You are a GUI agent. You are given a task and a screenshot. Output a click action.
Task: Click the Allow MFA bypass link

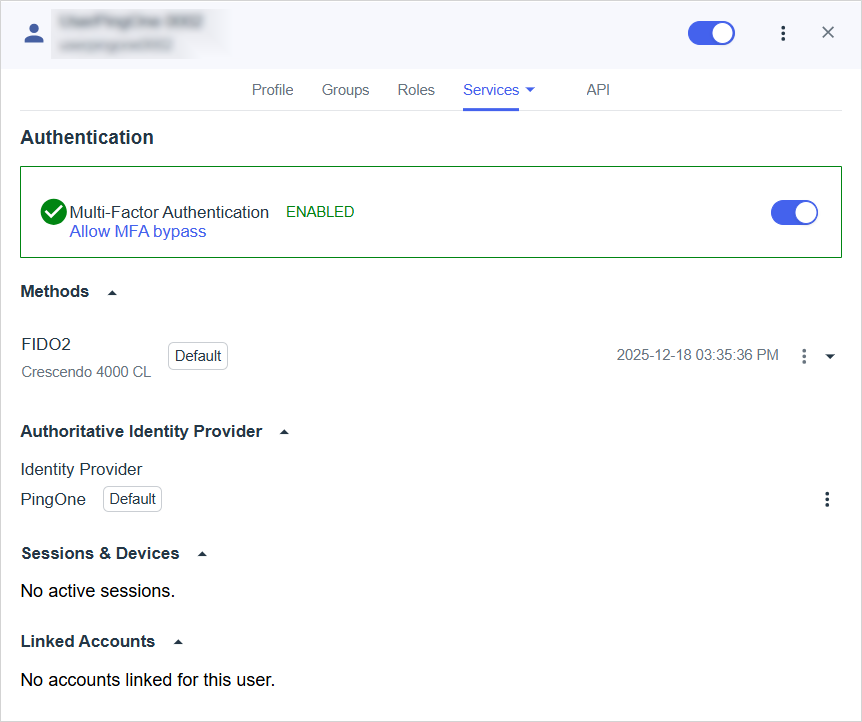(x=138, y=231)
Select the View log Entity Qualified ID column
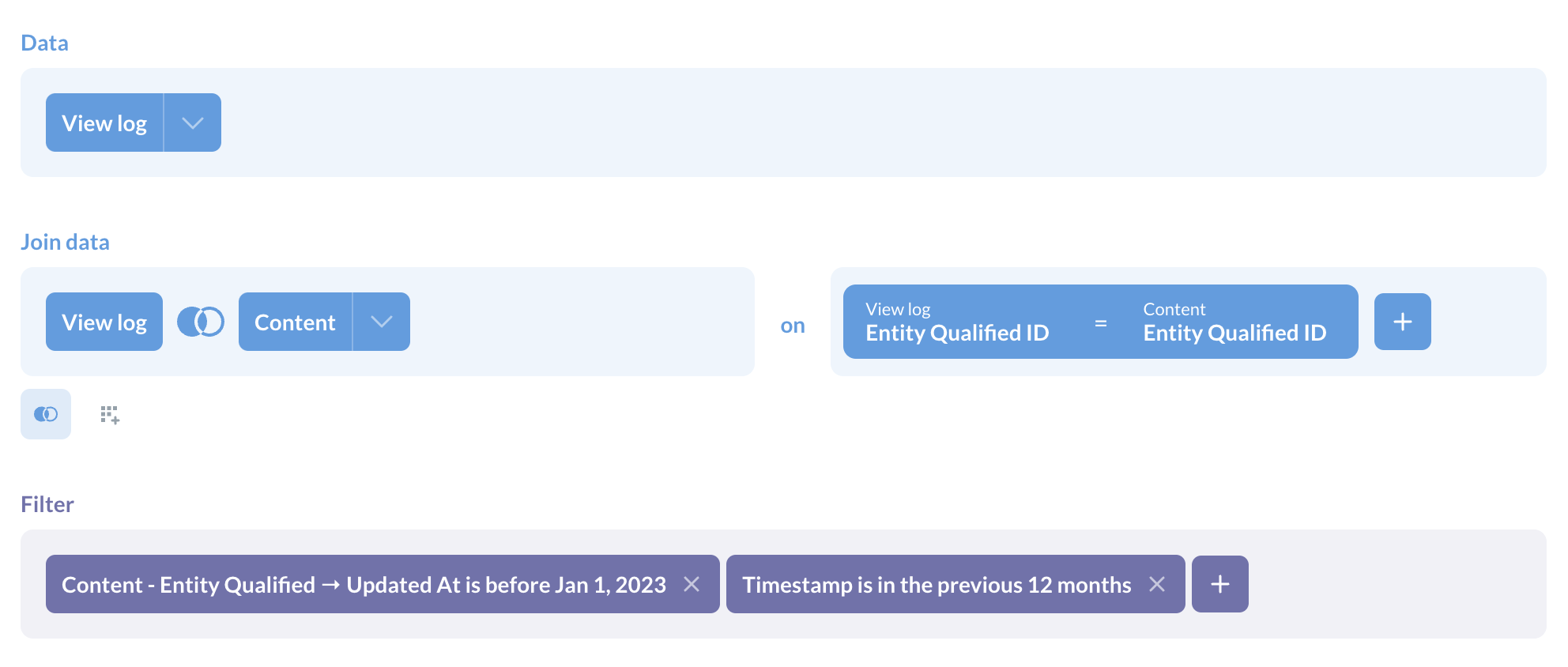Screen dimensions: 1568x667 coord(957,322)
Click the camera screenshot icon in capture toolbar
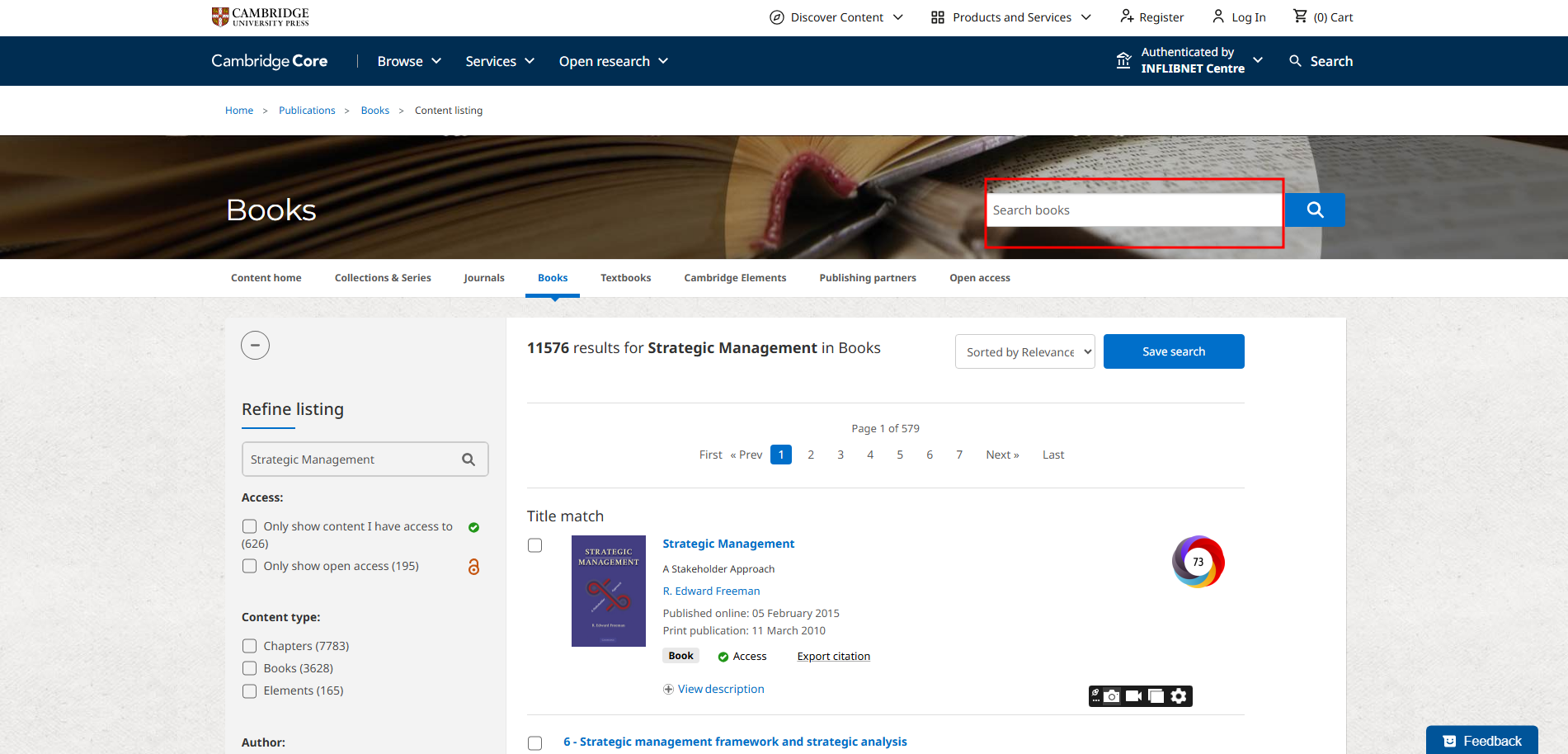This screenshot has height=754, width=1568. point(1112,696)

◆ EXERCISE AIM
The answer is the full listing above, reproduced character for character, minus its images.

◆ FINISHED EXERCISE
You are a GUI agent. You are given a task and a screenshot. Output a click action.
Task: Click the Allow MFA bypass link

(x=138, y=231)
Select the View log Entity Qualified ID column
Screen dimensions: 1568x667 coord(957,322)
Click the camera screenshot icon in capture toolbar
This screenshot has height=754, width=1568. point(1112,696)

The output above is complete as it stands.